AI takes over tunnel decisions in China

High-speed train on elevated railway track crossing river and greenery in urban China rail infrastructure
© Xinhua
China has used an AI system to determine the construction method for a new high-speed rail tunnel in Hubei — a world-first in rail engineering.

China has deployed an artificial intelligence system to choose the excavation methods for the Yangcun Tunnel, part of a 350 km/h high-speed rail line being built in Hubei province. According to reporting by the South China Morning Post, it is the first time worldwide that the main construction approach for a high-speed rail tunnel was determined by AI before being approved and executed by human engineers.

The tunnel crosses one of China’s most geologically complex regions, marked by fault lines, karst formations, underground rivers and highly variable rock layers. Traditionally, selecting the right excavation method — such as full-face blasting, bench cutting or the CD (centre diaphragm) method — has been the responsibility of veteran tunnel experts. In this case, however, the decision came from a deep-learning model trained on decades of engineering data.

AI trained on thousands of tunnel sections

Researchers from China Railway Siyuan, the National & Local Joint Engineering Research Centre of Underwater Tunnelling Technology, and the China University of Geosciences (Wuhan) trained the algorithm on 1,700 construction sections from 251 high-speed rail tunnels across China. Each entry included detailed geological and engineering parameters, allowing the model to recognise patterns and assess risks.

When fed real-time geological data from the Yangcun route, the AI divided the tunnel into hundreds of micro-sections and assigned a recommended excavation method to each — including high-risk CD-method zones that are difficult to predict manually. According to a peer-reviewed study cited by the South China Morning Post, the model achieved 89.41% accuracy, outperforming conventional machine-learning techniques.

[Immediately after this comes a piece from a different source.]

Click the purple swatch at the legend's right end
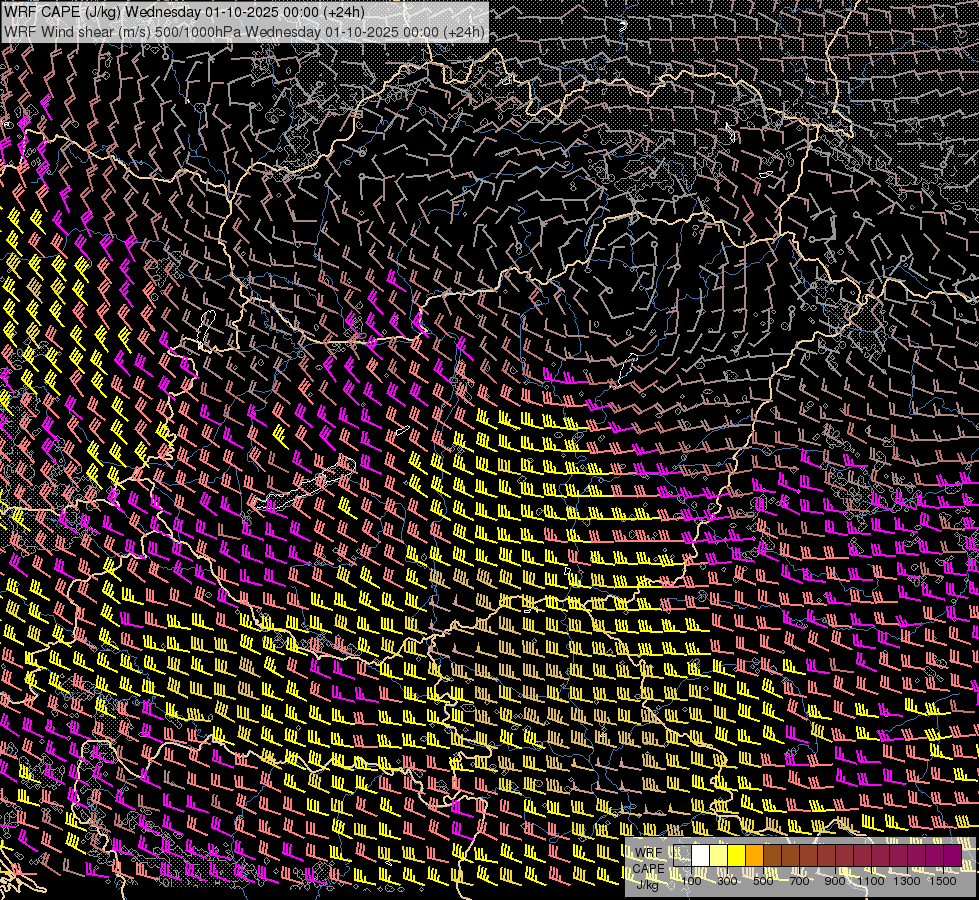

Engineers approved and implemented the AI plan

The AI’s proposals were reviewed by senior engineers before being incorporated into the tunnel’s building information modelling (BIM) system, where they now serve as real-time guidance for workers and machinery.

A glimpse of future engineering workflows

While Western firms often treat AI as a separate experimental tool, Chinese infrastructure companies are increasingly integrating AI directly into design and construction workflows. The Yangcun Tunnel showcases how AI can support high-stakes engineering decisions traditionally considered too complex for automation.

The project is seen as a milestone in China’s expanding use of AI in large-scale infrastructure — and, as the South China Morning Post notes, a potential marker of how the global AI race may evolve in the rail sector.